▸ EXERCISE
Starting at the line containing "Sign Up (109, 2227)" and ending at the line containing "For every named target in this 1077×2576", transcribe the listing below exactly. Keep both end lines, skip the pictures, and copy nothing else.

▸ MATERIAL SUPPLIED

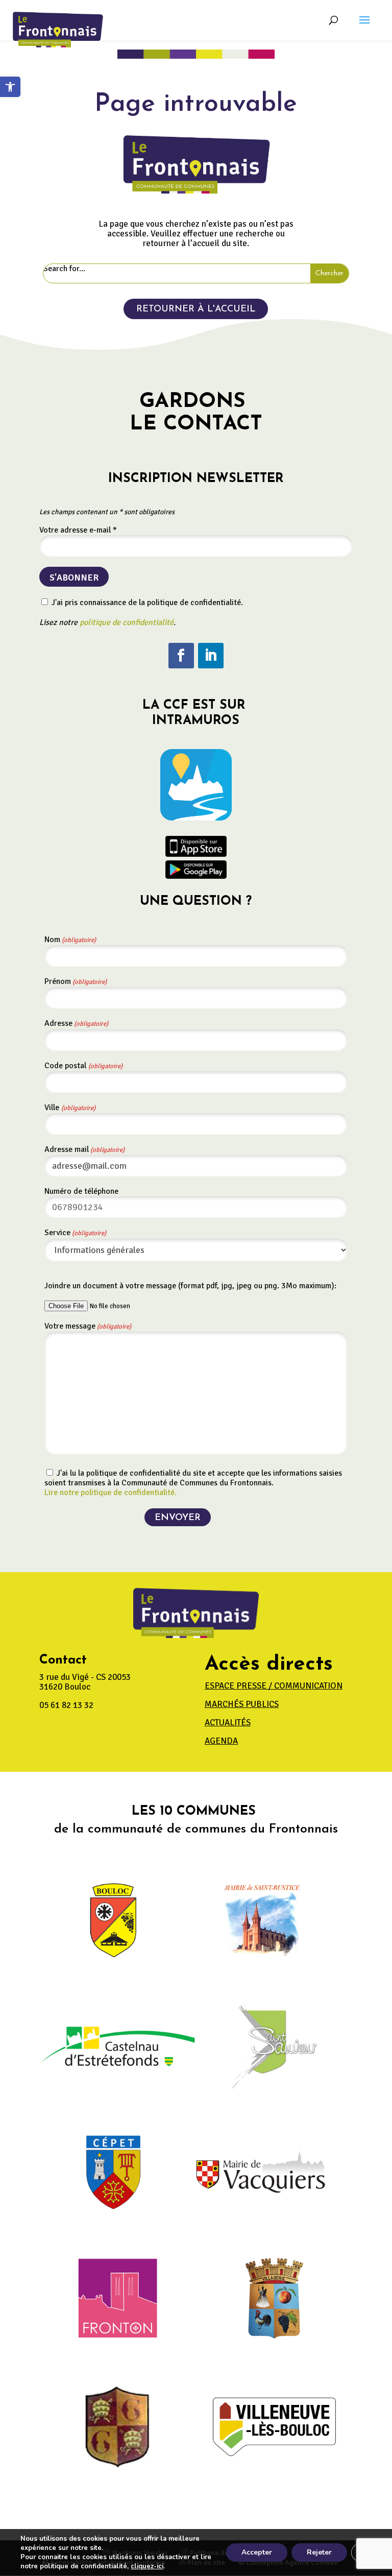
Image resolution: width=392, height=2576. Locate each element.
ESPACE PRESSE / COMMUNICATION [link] (273, 1685)
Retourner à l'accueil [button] (195, 309)
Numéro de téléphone (81, 1191)
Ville (69, 1107)
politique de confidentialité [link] (127, 622)
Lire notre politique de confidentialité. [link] (110, 1492)
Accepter (256, 2552)
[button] (364, 26)
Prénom (75, 981)
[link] (10, 87)
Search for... (64, 269)
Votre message (87, 1326)
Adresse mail (84, 1149)
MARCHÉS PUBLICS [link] (242, 1704)
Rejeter (319, 2552)
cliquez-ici (147, 2566)
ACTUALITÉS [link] (228, 1722)
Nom (70, 939)
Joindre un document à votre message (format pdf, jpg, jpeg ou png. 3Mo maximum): (190, 1286)
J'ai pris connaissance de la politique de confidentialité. (146, 602)
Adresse (76, 1023)
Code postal (83, 1066)
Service (75, 1232)
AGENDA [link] (221, 1741)
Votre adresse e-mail (78, 530)
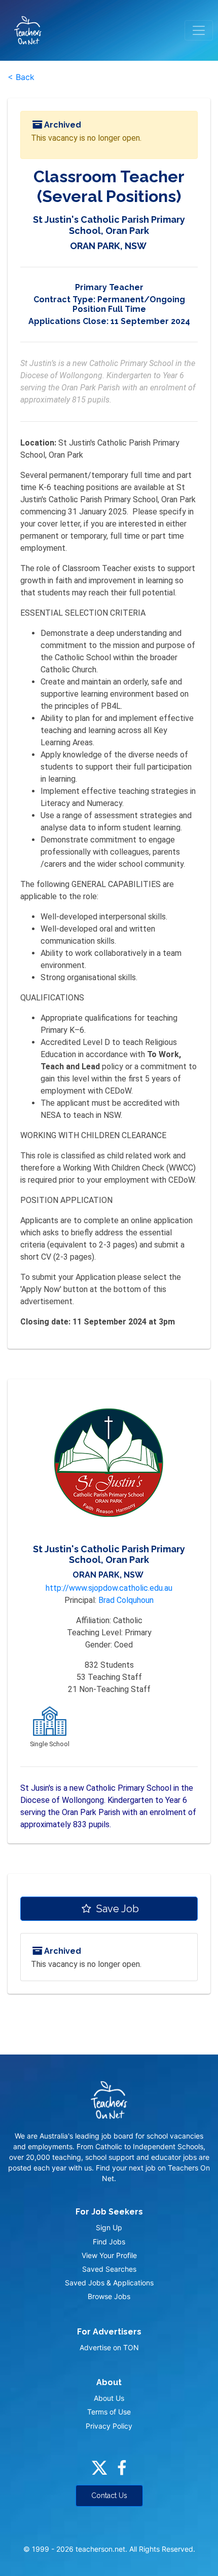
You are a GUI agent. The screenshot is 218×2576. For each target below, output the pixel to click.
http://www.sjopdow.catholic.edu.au (109, 1588)
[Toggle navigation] (199, 30)
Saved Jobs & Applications (109, 2282)
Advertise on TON (109, 2347)
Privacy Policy (109, 2426)
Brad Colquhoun (126, 1600)
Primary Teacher (109, 287)
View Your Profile (109, 2255)
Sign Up (109, 2227)
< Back (21, 77)
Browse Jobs (109, 2296)
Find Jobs (109, 2241)
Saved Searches (109, 2269)
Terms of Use (109, 2411)
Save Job (116, 1909)
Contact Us (109, 2495)
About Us (109, 2398)
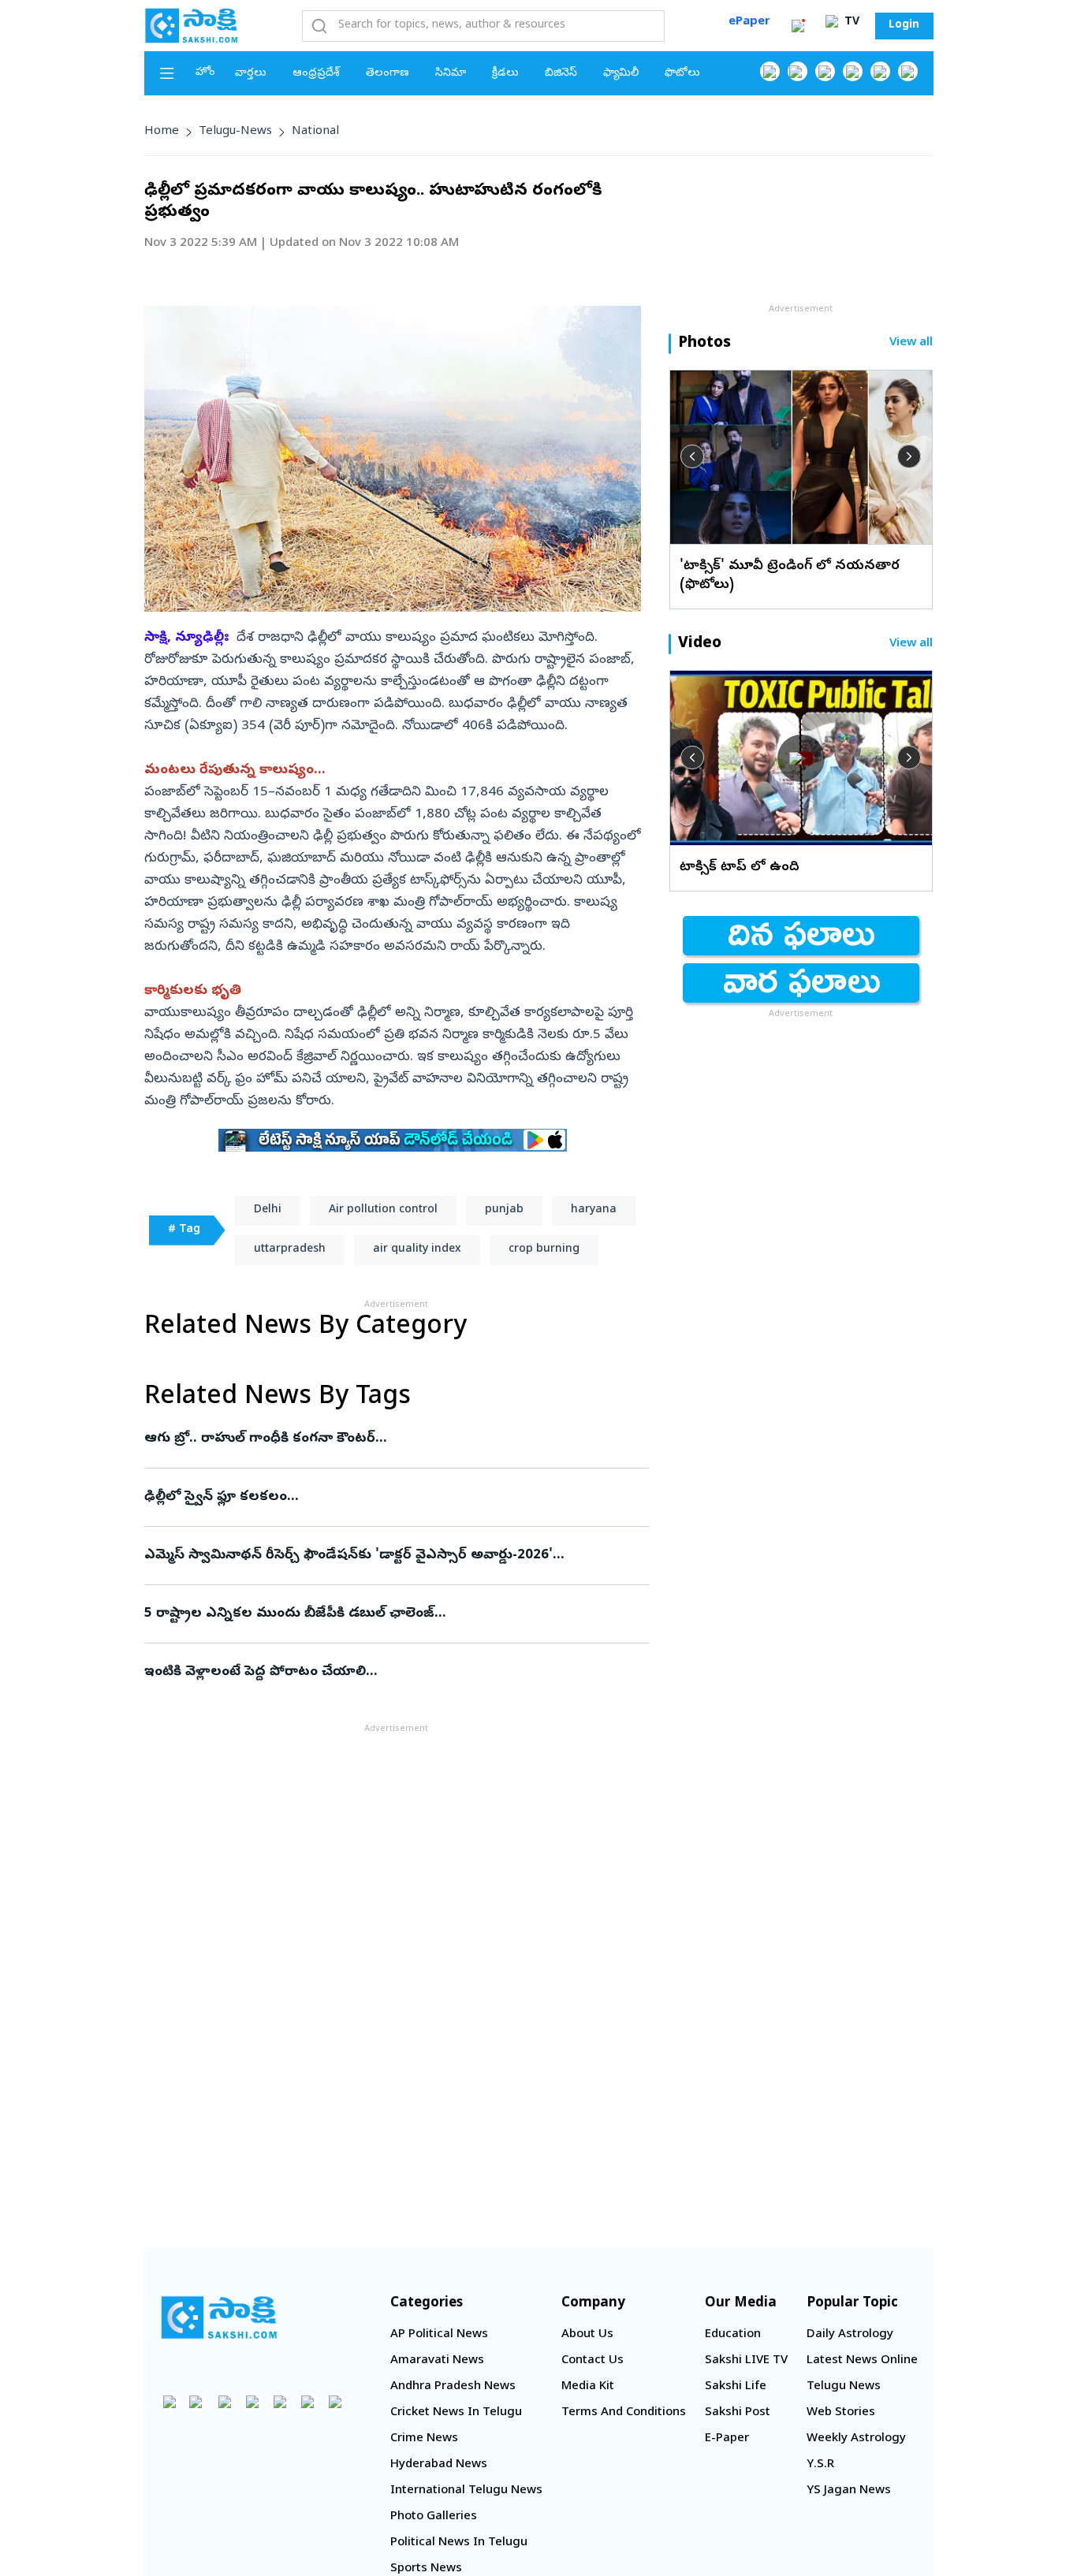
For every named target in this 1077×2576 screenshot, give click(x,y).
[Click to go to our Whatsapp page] (797, 71)
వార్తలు (250, 73)
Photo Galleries (433, 2517)
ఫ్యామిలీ (621, 73)
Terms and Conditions (623, 2413)
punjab (504, 1210)
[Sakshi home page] (219, 2317)
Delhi (267, 1210)
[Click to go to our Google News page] (908, 71)
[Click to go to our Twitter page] (825, 71)
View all (911, 343)
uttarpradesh (290, 1249)
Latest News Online (862, 2361)
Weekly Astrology (856, 2439)
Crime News (424, 2439)
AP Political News (439, 2335)
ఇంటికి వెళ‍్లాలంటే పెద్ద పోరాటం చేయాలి (393, 1672)
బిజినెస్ (561, 73)
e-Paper (727, 2439)
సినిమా (450, 73)
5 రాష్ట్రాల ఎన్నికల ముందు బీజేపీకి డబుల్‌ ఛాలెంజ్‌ (376, 1614)
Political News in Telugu (458, 2543)
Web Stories (841, 2413)
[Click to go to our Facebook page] (770, 71)
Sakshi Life (735, 2387)
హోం (205, 72)
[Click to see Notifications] (798, 26)
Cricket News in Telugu (456, 2413)
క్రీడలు (505, 73)
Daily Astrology (850, 2335)
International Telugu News (466, 2491)
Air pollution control (383, 1210)
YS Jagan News (849, 2491)
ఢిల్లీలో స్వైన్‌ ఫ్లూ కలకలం (392, 1497)
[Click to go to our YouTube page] (880, 71)
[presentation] (692, 456)
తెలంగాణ (387, 73)
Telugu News (844, 2387)
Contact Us (592, 2361)
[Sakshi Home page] (191, 25)
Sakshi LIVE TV (746, 2361)
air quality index (417, 1249)
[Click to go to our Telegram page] (308, 2401)
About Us (587, 2335)
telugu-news (235, 132)
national (315, 132)
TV (850, 22)
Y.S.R (820, 2465)
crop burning (544, 1249)
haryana (594, 1210)
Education (733, 2335)
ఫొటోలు (682, 73)
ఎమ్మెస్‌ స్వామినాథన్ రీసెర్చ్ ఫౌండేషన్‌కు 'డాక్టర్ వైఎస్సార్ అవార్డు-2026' (380, 1556)
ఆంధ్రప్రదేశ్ (316, 73)
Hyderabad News (438, 2465)
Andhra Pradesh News (453, 2387)
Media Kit (587, 2387)
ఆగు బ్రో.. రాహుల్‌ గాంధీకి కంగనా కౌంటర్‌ (387, 1439)
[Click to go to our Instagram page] (853, 71)
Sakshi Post (737, 2413)
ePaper (749, 22)
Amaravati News (437, 2361)
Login (904, 25)
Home (161, 132)
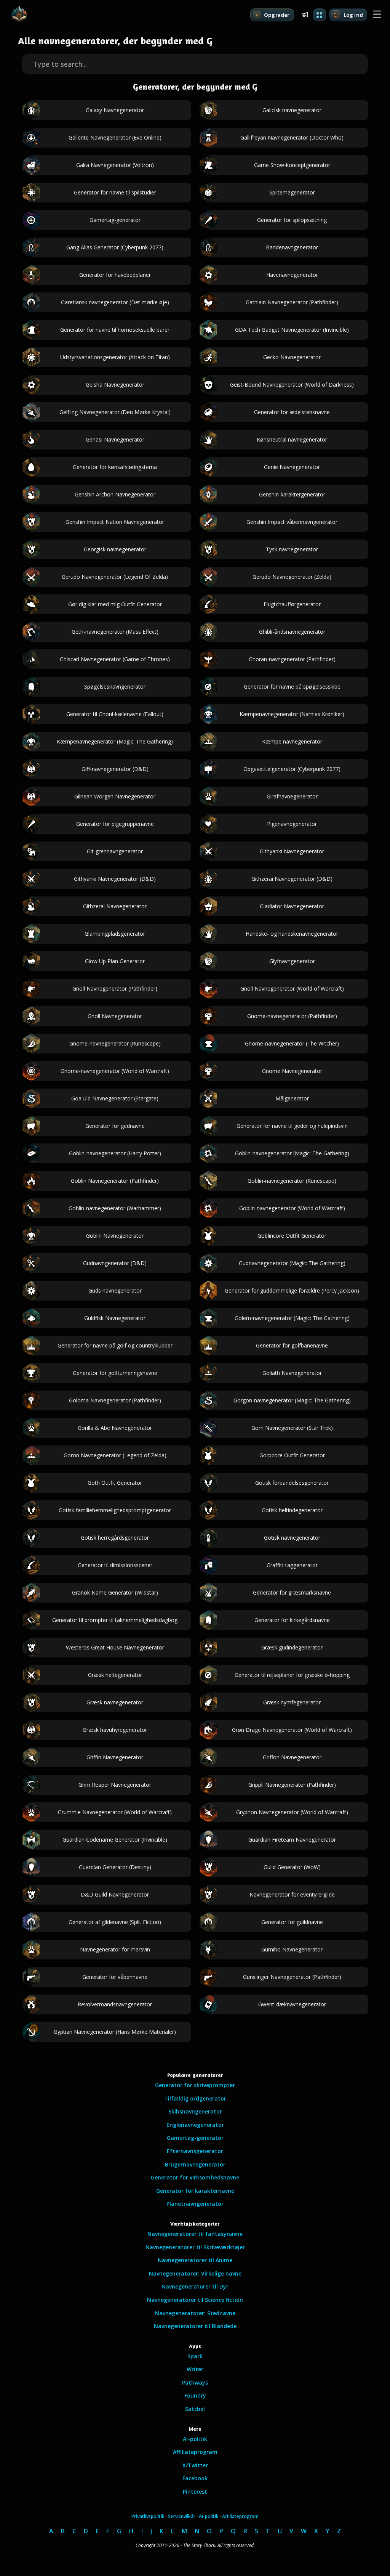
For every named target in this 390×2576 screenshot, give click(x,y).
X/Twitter (195, 2465)
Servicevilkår (181, 2516)
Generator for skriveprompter (195, 2085)
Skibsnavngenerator (195, 2111)
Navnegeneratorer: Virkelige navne (195, 2273)
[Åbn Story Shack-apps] (319, 14)
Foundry (195, 2395)
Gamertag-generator (195, 2137)
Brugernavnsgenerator (195, 2164)
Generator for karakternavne (195, 2190)
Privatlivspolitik (148, 2516)
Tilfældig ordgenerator (195, 2098)
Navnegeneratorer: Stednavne (195, 2313)
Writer (195, 2369)
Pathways (195, 2382)
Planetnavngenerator (195, 2203)
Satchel (195, 2408)
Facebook (195, 2478)
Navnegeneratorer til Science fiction (195, 2299)
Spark (195, 2356)
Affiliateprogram (195, 2452)
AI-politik (195, 2439)
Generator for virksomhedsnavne (195, 2177)
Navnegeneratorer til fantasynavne (195, 2233)
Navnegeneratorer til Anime (195, 2260)
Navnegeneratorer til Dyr (195, 2286)
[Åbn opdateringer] (305, 14)
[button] (377, 14)
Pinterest (195, 2491)
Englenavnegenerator (195, 2124)
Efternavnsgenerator (195, 2151)
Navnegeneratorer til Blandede (195, 2326)
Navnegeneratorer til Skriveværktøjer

▸ THE ANSWER
Sign Up (109, 2227)
< Back (21, 77)
Browse Jobs (109, 2296)
Find Jobs (109, 2241)
Saved Searches (109, 2269)
Terms of Use (109, 2411)
Save Job (116, 1909)
Contact Us (109, 2495)
About Us (109, 2398)
For every named target in this 1077×2576 screenshot, give click(x,y).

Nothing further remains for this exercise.